Funny how a trip that we took with the intent of picking up "a few things" turned into a total of almost a hundred buck. On the upside we've got enough meat in the freezer for quite a few dinners. Tilapia, chicken, steak, ground turkey, turkey sausage... oh the meal possibilities. Then of course there's the lamb chop (that I won't eat) from Tim's dad. And the bear sausage.
Wait, did I forget to mention the bear? I won't eat that either. But you don't care about that, do you? You just want to know why the bloody hell there is bear sausage in my freezer. You're thinking, "This girl is woodsy? I didn't know mountain folk have internet!"
No. I'm not a mountain girl. I have family in Alabama*, but I am definitely not backwoods. I have two Starbucks stores within a mile radius.
Tim comes from a family of hunters. This doesn't bother me because he would never force me to eat something he shot. So a couple weeks ago his dad was out hunting and shot a bear. And gave us some sausage. Yay (said with much sarcasm).
Sorry, that was a tangent there. I've got ADHD. Windows are a dangerous thing when I'm supposed to be paying attention. Oh look, a leaf fell off the tree... see what I mean?
So back to my Monday. After this trip to the store we decided that we needed to have a date. So we went to lunch after going home to unload. Had some pizza (mmmm, tasty, tasty pizza). Then hit the $3 theater to catch The Dark Knight again. We saw it the first time around, but wanted to again. And that was quite the interesting trip...

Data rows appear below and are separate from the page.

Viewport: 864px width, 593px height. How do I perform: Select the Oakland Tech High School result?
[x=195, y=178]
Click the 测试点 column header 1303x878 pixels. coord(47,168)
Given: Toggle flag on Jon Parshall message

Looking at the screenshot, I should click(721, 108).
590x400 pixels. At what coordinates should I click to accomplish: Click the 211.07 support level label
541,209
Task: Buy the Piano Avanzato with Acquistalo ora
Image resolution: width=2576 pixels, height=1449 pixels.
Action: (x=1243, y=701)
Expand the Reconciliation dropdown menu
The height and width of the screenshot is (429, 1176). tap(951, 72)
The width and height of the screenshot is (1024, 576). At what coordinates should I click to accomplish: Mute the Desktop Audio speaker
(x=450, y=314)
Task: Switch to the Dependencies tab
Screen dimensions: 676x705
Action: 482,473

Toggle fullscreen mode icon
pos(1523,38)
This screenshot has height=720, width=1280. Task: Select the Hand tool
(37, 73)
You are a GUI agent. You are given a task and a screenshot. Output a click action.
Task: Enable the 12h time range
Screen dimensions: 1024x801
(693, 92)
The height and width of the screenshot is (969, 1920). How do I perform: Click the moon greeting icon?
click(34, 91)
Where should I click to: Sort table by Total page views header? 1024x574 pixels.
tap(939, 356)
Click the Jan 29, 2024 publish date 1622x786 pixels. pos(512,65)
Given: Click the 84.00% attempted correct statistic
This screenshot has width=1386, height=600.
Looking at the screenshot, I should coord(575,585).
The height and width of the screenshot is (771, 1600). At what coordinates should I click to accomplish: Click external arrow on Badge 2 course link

There was a girl sitting down the row from us waiting for someone. When he got there he decided to climb over us instead of going around (which would have made sense seeing as how she was on the END OF THE ROW). So he got on my fecal roster from the start. Then the couple was arguing. They were trying to do it quietly, but Tim and I could obviously hear them. So I got the giggles. I kept them to myself, but I couldn't help it. Really? You're going to get to the theater and argue with your girlfriend? Then it took a different turn. She started to get up and he grabbed her belt or something and pulled her back down. She didn't yell or scream, just continued whisper-shouting at him and he wasn't letting go. I saw Tim tense up out of the corner of my eye (he trains in jiu-jitsu for those of you who don't know, and we have been witness to a loved one suffering an abusive control freak). I put my hand out to take his hat that he had been holding and knew if the guy didn't let go Tim would put his ass to sleep. But the guy let go and the girl walked off.
At this point the jerk decided to follow, but apparently thought it would be faster to climb over us, again. Well, even though he said excuse me, there was no way in hell I was making it easy so I kept my feet out and even crossed one so I could make a higher barrier. He just stumbled his way across (I've never wanted to see someone trip so bad in my life) and walked out. They eventually came back in for about ten minutes then left again. But I seriously thought Tim was going to have to restrain the guy.
Besides that the movie trip was fine. There was a group that must have dropped hundreds of pieces of round candy, because I heard it rolling down the aisles several times. I wanted to laugh each time too. We got out and came home. Then vegged, watched some Lost on SciFi, and I baked.
And because this was such a lengthy post today, I'll reward you with a picture. I made brownies tonight, but put them in foil baking cups. And put some leftover Halloween M&M's on the top. And they are miiiiiighty tasty...
*This does not mean that I am profiling my Southern family, or anyone from the South. I loved the people on my trip down there. I'm simply tying my lineage in here.